We compare total energy consumptions comprising radio energy and CPU energy before and 
after applying compression with S-LZW and RLE-ST with respect to data size. We also compare 
corresponding processing delays, which eventually affect the end-to-end latency. 

4.2.1. Per-Hop Energy Consumption 

We measure energy consumption before and after compression in a simple topology consisting of 
sender and receiver. In a normal packet transmission scenario, i.e., bef ore-compression, radio energy is 
consumed for transmitting the uncompressed data. On the other hand, if we apply data compression, 
i.e., after-compression, a sender transmits a packet with smaller data length, reducing the radio energy. 
Since the packet length in TinyOS is limited to 114 bytes, packets having larger than such a limitation 
are split into multiple fragments. We consider this problem for our measurements. We also measure the 
computational energy for running the data compression algorithm. We show total energy consumption 
for the TX case in Figure 2 and for the RX case in Figure 3. For both datasets, it is shown that the total 
energy consumption for transmission and reception with after-compression is less than that of the normal 
packet transmission and reception, i.e., bef ore-compression.
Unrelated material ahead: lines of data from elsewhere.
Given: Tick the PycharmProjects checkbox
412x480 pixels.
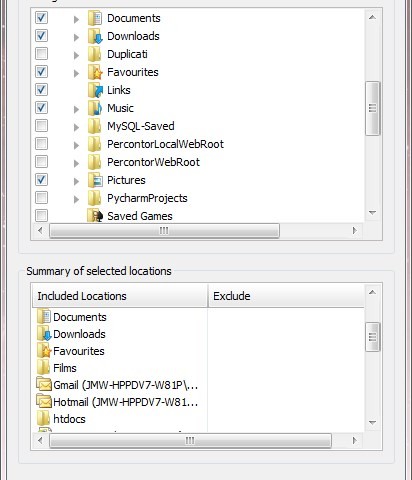Looking at the screenshot, I should point(41,198).
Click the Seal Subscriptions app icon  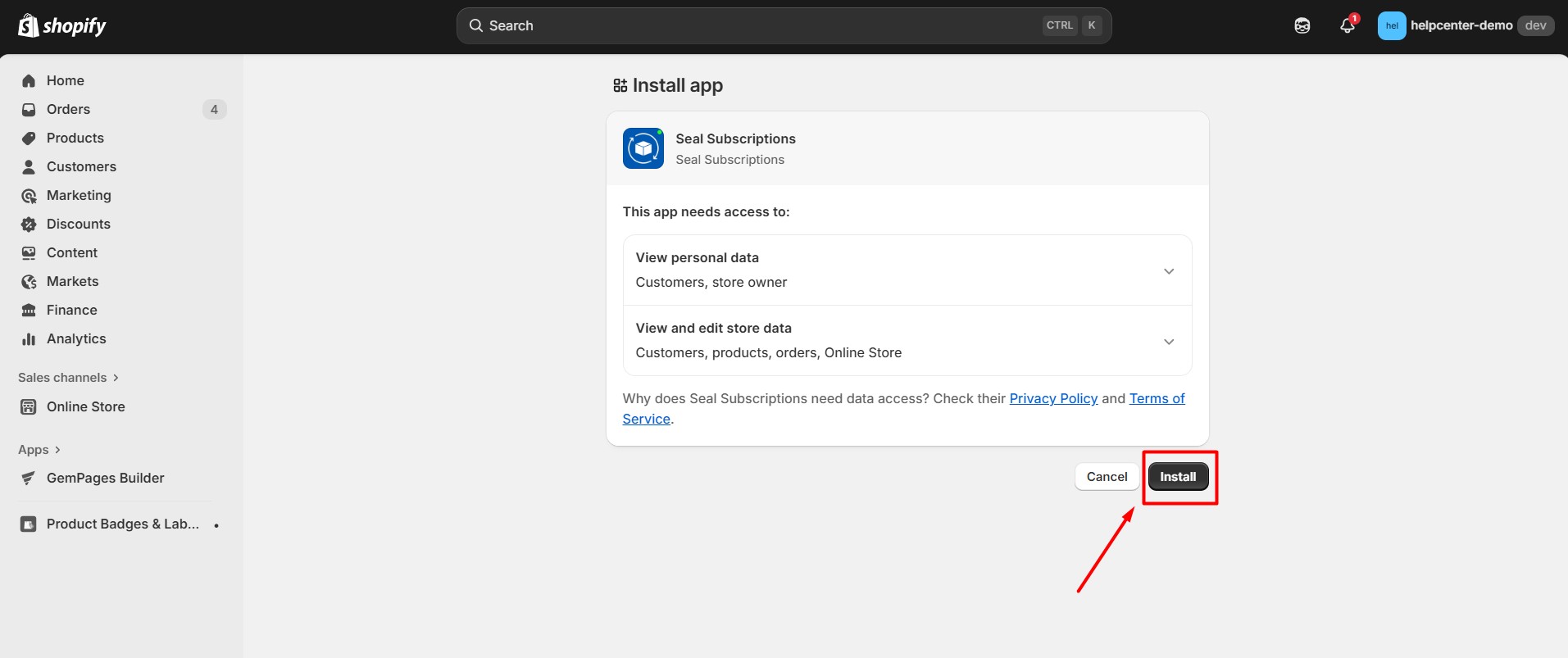click(643, 148)
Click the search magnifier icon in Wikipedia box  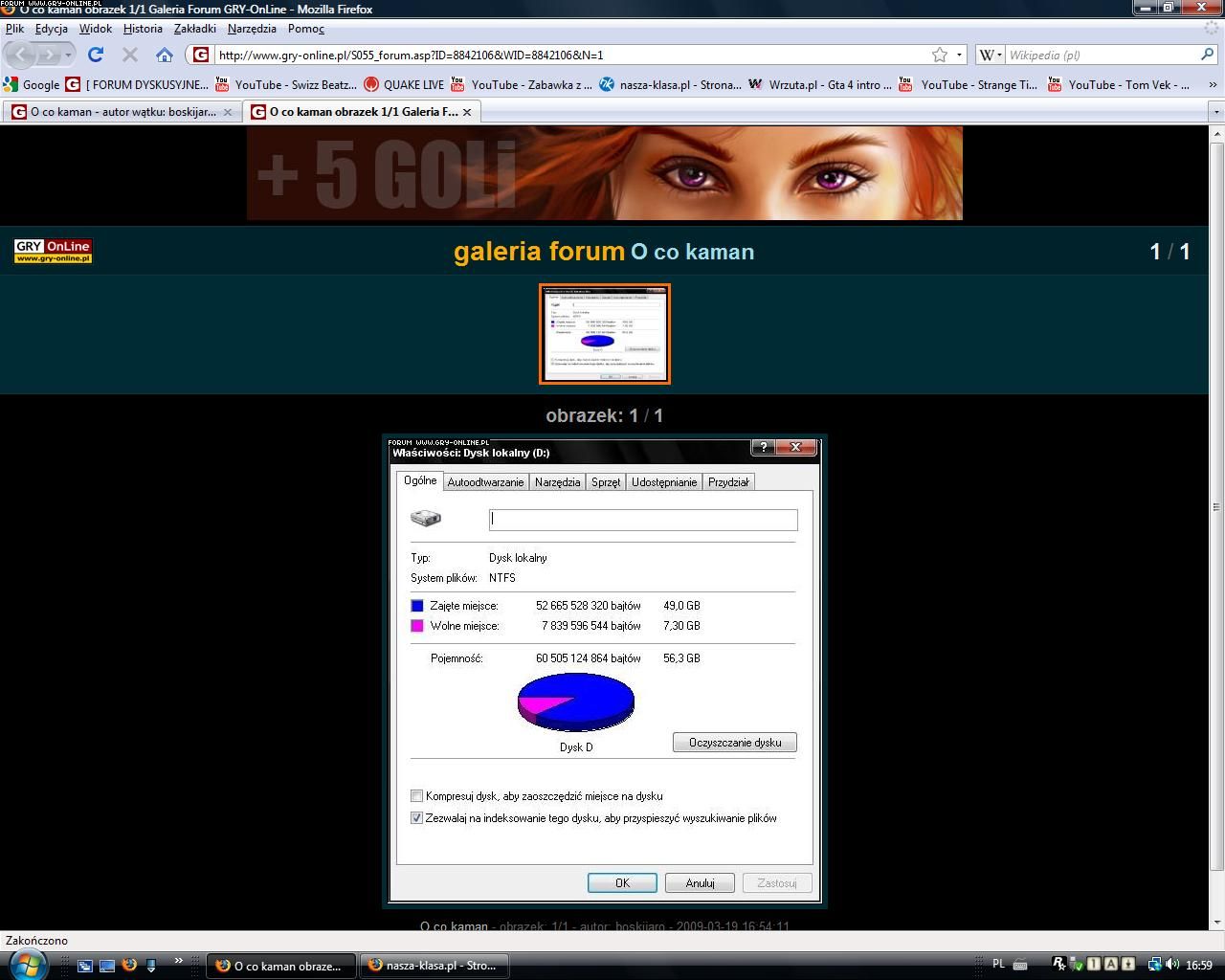(x=1207, y=55)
The amount of reduced radio energy for 
transmitting and receiving packets with the decreased data length due to compression is larger than the 
amount of increased computation energy for compression in TX and for decompression in RX. A more 
intensive compression algorithm, S-LZW, leads to more energy savings in total compared to RLE-ST, 
although the computation energy of the S-LZW algorithm is larger than that of the RLE-ST algorithm. 
These quantitative results demonstrate that there is a practical need of data compression that benefits 
from greatly reducing the energy consumption in sensor networks. 

Figure 2. Per-hop transmission energy cost measurement in millijoules before/after 
compression with S-LZW and RLE-ST.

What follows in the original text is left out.